DATA FOR ANALYSIS:

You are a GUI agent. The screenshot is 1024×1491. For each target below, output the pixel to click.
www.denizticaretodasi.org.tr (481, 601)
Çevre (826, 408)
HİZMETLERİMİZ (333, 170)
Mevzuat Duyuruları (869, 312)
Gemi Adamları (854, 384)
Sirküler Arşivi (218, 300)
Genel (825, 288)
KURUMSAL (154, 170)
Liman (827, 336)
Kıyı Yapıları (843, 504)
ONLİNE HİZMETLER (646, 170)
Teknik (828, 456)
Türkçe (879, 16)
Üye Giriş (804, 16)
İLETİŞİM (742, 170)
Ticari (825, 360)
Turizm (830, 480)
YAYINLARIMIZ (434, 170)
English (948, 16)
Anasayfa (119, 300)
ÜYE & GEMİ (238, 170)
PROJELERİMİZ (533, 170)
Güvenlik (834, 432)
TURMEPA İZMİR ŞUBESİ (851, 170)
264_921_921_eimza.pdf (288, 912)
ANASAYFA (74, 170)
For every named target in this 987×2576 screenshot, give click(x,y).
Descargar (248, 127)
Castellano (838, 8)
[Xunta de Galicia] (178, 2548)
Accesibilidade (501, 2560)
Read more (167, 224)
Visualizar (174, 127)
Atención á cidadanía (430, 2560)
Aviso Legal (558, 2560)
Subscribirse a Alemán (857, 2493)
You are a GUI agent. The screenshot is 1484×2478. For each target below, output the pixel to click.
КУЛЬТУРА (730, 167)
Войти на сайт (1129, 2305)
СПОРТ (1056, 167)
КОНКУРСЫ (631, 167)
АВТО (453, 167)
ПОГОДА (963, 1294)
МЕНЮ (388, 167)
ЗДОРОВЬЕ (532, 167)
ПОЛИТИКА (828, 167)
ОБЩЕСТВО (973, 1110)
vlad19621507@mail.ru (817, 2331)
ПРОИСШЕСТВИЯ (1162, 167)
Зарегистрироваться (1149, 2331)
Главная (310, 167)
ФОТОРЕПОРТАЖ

WHAT YOU NEED TO DO: Reproduce the whole listing above exactly.

COMPLETED EXERCISE:
You are a GUI agent. The screenshot is 1024×1491. For each target below, output the pixel to click.
www.denizticaretodasi.org.tr (481, 601)
Çevre (826, 408)
HİZMETLERİMİZ (333, 170)
Mevzuat Duyuruları (869, 312)
Gemi Adamları (854, 384)
Sirküler Arşivi (218, 300)
Genel (825, 288)
KURUMSAL (154, 170)
Liman (827, 336)
Kıyı Yapıları (843, 504)
ONLİNE HİZMETLER (646, 170)
Teknik (828, 456)
Türkçe (879, 16)
Üye Giriş (804, 16)
İLETİŞİM (742, 170)
Ticari (825, 360)
Turizm (830, 480)
YAYINLARIMIZ (434, 170)
English (948, 16)
Anasayfa (119, 300)
ÜYE & GEMİ (238, 170)
PROJELERİMİZ (533, 170)
Güvenlik (834, 432)
TURMEPA İZMİR ŞUBESİ (851, 170)
264_921_921_eimza.pdf (288, 912)
ANASAYFA (74, 170)
For every named target in this 987×2576 screenshot, give click(x,y).
Descargar (248, 127)
Castellano (838, 8)
[Xunta de Galicia] (178, 2548)
Accesibilidade (501, 2560)
Read more (167, 224)
Visualizar (174, 127)
Atención á cidadanía (430, 2560)
Aviso Legal (558, 2560)
Subscribirse a Alemán (857, 2493)
You are a GUI agent. The screenshot is 1484×2478. For each target below, output the pixel to click.
КУЛЬТУРА (730, 167)
Войти на сайт (1129, 2305)
СПОРТ (1056, 167)
КОНКУРСЫ (631, 167)
АВТО (453, 167)
ПОГОДА (963, 1294)
МЕНЮ (388, 167)
ЗДОРОВЬЕ (532, 167)
ПОЛИТИКА (828, 167)
ОБЩЕСТВО (973, 1110)
vlad19621507@mail.ru (817, 2331)
ПРОИСШЕСТВИЯ (1162, 167)
Зарегистрироваться (1149, 2331)
Главная (310, 167)
ФОТОРЕПОРТАЖ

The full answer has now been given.